ASSIGNMENT A: Transcribe the passage on Physics careers from "4. Journalism and" to "after in journalism.".
ASSIGNMENT B:
Answer these questions using the passage on Physics careers:
(i) Which three engineering specialisms does it name as examples?
(ii) Besides Maths, which A-Level do most engineering specialisms require?
(iii) In which field is the ability to communicate scientific breakthroughs effectively much sought after?

TEXT BLOCK:

Engineers are the backbone of society.  There are a wide range of engineering specialisms, such as mechanical, civil, and aerospace.  Most of them require a Physics A-Level alongside Maths.  Careers in engineering could lead you to helping build new structures, testing a new type of airplane, or helping build supercomputers.

2. Computer Science

Understanding computer programming is a key part of any Physics degree, Physicists often using coding to help create programs to analyse and model Physics interactions.  An A-Level in Physics can be helpful when studying Computer Science at university or after studying Physics at University.

3. Medical Physics

A lot of cutting edge diagnostics in medicine stem from Physics.  The careers in medical physics include radiographers, building medical equipment, working with particle accelerators for nuclear medicine, and developing next generation prosthetics.

4. Journalism and Media

Part of a Physics curriculum involves the ability to critically analyse sources of data, evaluating experimental procedures undertaken by others and peer reviewing conclusions.  In a world heavily influenced by Science, the ability to understand and communicate scientific breakthroughs effectively is much sought after in journalism.

GIVEN DATA:
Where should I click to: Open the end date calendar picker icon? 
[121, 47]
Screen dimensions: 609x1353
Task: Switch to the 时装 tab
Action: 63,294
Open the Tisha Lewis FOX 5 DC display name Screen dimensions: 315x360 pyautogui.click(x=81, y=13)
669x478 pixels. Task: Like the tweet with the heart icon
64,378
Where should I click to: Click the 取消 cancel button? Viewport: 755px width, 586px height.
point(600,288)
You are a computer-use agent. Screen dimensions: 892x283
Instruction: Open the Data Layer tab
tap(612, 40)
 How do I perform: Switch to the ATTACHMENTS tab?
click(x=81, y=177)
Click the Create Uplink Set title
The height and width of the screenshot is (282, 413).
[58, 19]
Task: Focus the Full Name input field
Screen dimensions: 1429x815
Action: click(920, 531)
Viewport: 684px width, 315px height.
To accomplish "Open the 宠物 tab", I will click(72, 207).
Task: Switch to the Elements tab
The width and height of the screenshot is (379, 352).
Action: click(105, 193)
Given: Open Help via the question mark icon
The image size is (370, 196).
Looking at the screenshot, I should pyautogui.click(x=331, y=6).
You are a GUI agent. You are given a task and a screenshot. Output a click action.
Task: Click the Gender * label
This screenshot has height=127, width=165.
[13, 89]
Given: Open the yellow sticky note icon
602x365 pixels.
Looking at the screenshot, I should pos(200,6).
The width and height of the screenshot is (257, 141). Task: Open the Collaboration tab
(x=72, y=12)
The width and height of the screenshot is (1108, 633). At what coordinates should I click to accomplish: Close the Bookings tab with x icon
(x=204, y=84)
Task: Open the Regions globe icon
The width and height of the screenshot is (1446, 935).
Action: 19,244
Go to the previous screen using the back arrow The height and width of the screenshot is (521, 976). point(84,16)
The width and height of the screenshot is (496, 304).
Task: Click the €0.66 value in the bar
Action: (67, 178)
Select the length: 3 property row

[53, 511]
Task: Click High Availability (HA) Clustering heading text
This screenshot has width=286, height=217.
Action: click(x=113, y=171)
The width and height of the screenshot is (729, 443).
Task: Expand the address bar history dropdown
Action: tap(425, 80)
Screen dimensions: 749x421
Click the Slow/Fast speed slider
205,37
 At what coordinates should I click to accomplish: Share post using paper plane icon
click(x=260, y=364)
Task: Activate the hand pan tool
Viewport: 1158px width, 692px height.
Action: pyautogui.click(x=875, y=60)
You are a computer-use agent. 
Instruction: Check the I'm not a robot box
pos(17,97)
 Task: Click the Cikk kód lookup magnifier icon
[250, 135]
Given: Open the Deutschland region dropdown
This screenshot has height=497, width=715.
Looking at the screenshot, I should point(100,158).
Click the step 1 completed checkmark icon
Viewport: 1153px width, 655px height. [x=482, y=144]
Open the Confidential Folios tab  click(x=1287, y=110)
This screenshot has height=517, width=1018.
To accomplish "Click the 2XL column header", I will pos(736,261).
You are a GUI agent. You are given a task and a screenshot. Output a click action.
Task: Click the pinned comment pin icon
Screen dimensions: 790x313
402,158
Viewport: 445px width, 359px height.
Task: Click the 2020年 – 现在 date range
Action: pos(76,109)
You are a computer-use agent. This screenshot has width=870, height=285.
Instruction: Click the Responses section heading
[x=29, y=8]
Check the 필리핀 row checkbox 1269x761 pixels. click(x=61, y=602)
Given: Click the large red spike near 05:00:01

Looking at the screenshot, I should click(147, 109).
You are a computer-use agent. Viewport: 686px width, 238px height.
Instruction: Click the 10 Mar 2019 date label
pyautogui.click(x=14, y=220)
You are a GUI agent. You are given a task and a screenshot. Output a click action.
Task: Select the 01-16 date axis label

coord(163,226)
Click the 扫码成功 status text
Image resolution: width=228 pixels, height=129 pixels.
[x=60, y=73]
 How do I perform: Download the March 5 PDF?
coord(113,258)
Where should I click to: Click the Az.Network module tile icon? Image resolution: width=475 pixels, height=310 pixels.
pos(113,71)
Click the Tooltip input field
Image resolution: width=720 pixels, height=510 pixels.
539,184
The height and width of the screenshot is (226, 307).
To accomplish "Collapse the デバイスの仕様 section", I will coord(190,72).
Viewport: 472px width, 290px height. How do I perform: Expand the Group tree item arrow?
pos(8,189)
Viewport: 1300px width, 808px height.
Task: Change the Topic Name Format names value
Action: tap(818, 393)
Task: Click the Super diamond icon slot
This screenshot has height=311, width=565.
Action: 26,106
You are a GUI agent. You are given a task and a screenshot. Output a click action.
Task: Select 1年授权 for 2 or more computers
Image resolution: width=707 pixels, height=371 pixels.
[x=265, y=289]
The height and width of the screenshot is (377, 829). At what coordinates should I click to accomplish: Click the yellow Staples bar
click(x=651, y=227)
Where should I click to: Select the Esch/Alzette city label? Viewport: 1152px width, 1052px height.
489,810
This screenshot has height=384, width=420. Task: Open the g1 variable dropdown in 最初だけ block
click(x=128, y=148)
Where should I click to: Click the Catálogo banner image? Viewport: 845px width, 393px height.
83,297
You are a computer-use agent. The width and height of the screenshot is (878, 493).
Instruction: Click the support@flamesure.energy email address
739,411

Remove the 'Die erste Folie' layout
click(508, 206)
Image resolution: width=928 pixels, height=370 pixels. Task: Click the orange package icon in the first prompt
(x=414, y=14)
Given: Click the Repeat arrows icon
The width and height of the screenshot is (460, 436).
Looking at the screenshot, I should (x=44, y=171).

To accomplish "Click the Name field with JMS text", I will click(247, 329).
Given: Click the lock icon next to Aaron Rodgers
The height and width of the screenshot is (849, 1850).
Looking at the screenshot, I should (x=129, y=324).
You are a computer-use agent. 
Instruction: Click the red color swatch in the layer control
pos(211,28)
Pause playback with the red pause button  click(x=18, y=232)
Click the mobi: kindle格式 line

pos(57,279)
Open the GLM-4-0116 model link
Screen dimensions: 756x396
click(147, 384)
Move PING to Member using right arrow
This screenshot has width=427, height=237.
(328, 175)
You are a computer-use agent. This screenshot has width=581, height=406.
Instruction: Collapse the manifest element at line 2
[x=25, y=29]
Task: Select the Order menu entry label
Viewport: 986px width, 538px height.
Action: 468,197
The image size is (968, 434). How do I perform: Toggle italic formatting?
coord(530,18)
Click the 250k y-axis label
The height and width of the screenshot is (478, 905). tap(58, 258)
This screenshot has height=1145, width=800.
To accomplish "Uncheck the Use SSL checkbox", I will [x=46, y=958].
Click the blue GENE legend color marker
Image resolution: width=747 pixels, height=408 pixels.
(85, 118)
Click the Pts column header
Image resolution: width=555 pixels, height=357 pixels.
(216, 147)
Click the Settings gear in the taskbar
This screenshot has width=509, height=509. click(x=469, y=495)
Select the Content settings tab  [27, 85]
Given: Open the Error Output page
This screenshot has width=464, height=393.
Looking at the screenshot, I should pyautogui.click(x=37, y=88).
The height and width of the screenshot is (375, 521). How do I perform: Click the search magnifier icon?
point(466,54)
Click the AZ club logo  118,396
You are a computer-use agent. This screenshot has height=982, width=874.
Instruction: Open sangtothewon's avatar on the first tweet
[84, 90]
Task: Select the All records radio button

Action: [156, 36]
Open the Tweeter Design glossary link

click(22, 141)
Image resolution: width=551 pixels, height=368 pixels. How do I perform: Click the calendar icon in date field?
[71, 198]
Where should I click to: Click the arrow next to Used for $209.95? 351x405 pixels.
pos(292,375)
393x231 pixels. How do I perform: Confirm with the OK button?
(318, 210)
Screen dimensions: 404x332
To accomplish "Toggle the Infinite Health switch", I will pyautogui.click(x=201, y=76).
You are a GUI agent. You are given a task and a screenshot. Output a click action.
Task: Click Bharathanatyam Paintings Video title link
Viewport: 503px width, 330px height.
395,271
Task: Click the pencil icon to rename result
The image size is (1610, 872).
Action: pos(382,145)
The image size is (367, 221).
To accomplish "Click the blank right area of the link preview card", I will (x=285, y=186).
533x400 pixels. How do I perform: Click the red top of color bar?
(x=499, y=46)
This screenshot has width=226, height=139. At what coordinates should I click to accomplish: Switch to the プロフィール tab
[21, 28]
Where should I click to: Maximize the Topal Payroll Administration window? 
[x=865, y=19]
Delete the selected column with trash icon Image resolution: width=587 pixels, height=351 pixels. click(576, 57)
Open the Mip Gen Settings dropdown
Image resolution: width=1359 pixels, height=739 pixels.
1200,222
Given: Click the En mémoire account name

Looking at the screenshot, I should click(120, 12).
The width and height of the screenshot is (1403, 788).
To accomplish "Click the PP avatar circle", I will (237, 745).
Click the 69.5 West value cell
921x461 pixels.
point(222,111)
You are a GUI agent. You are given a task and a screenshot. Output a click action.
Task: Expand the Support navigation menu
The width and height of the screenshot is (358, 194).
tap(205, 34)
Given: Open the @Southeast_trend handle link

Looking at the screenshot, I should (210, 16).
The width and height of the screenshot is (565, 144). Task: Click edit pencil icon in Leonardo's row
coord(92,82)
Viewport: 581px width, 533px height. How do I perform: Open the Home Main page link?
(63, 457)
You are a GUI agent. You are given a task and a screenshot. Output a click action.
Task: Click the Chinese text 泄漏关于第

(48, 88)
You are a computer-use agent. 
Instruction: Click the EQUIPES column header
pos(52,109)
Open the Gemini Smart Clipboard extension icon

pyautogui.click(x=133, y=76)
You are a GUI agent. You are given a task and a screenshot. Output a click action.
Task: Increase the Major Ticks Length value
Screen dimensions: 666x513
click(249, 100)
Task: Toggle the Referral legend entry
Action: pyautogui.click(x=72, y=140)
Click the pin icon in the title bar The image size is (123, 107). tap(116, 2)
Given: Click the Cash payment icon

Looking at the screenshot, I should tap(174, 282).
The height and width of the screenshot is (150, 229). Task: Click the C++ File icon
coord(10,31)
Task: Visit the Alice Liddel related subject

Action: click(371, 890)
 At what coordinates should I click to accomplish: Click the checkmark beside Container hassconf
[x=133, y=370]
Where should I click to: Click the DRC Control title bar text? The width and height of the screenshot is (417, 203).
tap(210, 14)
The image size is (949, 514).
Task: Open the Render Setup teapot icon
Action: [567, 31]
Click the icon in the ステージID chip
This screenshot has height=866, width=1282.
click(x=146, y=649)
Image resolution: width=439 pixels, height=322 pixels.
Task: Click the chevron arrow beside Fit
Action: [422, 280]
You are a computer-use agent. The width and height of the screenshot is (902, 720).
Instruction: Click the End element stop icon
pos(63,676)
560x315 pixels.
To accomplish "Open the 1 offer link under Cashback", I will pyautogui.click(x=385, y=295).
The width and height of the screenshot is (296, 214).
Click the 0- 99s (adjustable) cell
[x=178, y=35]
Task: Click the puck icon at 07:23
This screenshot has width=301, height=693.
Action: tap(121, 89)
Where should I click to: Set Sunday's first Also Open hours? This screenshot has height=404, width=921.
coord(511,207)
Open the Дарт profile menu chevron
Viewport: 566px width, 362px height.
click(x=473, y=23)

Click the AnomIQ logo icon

TASK OUTPUT A:
4. Journalism and Media

Part of a Physics curriculum involves the ability to critically analyse sources of data, evaluating experimental procedures undertaken by others and peer reviewing conclusions.  In a world heavily influenced by Science, the ability to understand and communicate scientific breakthroughs effectively is much sought after in journalism.

TASK OUTPUT B:
(i) Mechanical, civil, and aerospace.
(ii) Physics.
(iii) Journalism.